Species of flowering plant

Lachenalia flava, the golden opal flower, is a species of flowering plant in the genus Lachenalia native to the southwest Cape Provinces of South Africa. It has gained the Royal Horticultural Society's Award of Garden Merit.

==Description==

Lachenalia flava is a bulbous plant with:
- Bulb: Rounded, 15–20 mm in diameter, produces offsets.
- Leaves: Two, lance-shaped, 85–150 mm long, 12–30 mm wide, fleshy, light green, sometimes blotched with dark green or maroon.
- Flower stalk (scape): Upright, 10–20 cm tall, fleshy, purple or green with purple blotches, bearing few to many flowers.
- Flowers: Tubular, mostly pendulous, golden orange outer tepals (13–18 mm), bright yellow inner tepals (26–28 mm) with spreading tips and small swellings; stamens and style initially enclosed, style later protrudes.

==Conservation and habitat==
Lachenalia flava is endemic to the Western Cape of South Africa, where it occurs on rocky sandstone and shale slopes within fynbos and renosterveld vegetation. The species is adapted to fire-prone habitats, with mass flowering stimulated by burning, although it is not strictly dependent on fire for regeneration. Pollination is primarily by sunbirds, and its relatively large seeds are dispersed by wind after being shaken from the capsules.

Historically, the species was recorded from Paarl Mountain and Wellington to the upper Breede River Valley near Tulbagh, but it has become locally extinct at some sites, including Paarl Mountain. It now survives in only two main subpopulations: in Bain's Kloof (Hawequas Mountains) and between Tulbagh and Wolseley. Habitat loss due to urban expansion and agriculture in the Breede River Valley, as well as competition from invasive alien plants, are the principal threats to its persistence.

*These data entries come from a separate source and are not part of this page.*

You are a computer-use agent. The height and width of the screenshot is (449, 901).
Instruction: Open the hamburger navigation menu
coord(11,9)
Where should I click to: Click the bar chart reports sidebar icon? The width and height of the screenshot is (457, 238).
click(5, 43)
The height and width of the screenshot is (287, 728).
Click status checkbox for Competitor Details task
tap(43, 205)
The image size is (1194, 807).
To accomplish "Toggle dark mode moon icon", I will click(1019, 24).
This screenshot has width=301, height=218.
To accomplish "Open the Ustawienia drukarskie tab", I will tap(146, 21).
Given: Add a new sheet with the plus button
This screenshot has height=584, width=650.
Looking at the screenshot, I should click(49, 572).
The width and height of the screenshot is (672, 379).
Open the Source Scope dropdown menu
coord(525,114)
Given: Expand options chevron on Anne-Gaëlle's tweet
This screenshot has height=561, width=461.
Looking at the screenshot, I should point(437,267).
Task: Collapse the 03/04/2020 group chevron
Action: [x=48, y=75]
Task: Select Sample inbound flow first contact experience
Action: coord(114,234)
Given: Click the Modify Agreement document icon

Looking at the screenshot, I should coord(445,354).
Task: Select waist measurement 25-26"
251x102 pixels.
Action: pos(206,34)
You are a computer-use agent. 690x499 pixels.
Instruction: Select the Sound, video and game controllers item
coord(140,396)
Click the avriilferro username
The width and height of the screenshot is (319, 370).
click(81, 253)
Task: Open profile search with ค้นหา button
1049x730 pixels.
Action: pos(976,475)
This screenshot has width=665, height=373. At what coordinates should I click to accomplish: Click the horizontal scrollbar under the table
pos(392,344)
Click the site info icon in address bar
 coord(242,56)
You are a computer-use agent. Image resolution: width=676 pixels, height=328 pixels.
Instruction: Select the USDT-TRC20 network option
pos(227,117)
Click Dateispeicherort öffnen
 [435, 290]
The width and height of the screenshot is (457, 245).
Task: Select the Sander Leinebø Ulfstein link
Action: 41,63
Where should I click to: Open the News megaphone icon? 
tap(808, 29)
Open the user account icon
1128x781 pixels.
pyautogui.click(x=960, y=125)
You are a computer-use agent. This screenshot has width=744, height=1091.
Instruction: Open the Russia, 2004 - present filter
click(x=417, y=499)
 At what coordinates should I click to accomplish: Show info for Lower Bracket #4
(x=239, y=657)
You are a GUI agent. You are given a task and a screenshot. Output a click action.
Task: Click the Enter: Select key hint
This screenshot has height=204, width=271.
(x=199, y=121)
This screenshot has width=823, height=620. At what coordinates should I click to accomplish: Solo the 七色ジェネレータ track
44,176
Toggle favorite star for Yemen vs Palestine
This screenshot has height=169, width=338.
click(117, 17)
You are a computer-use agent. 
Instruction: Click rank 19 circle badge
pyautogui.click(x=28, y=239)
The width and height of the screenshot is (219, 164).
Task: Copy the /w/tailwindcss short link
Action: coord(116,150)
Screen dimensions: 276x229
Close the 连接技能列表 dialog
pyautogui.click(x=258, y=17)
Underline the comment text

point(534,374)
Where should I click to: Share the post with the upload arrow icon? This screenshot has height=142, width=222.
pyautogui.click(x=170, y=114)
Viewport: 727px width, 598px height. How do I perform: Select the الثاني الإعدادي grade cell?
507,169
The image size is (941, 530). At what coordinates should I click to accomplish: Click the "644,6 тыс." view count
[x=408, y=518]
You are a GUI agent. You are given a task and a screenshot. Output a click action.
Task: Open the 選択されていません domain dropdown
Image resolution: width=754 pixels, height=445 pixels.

The South African National Biodiversity Institute (SANBI) has assessed Lachenalia flava as Vulnerable (VU D2) under IUCN criteria, owing to its restricted distribution and ongoing decline in habitat quality. The species has also been recorded as a garden escape in Australia, but introduced populations are not considered in conservation assessments, which focus on the native South African range.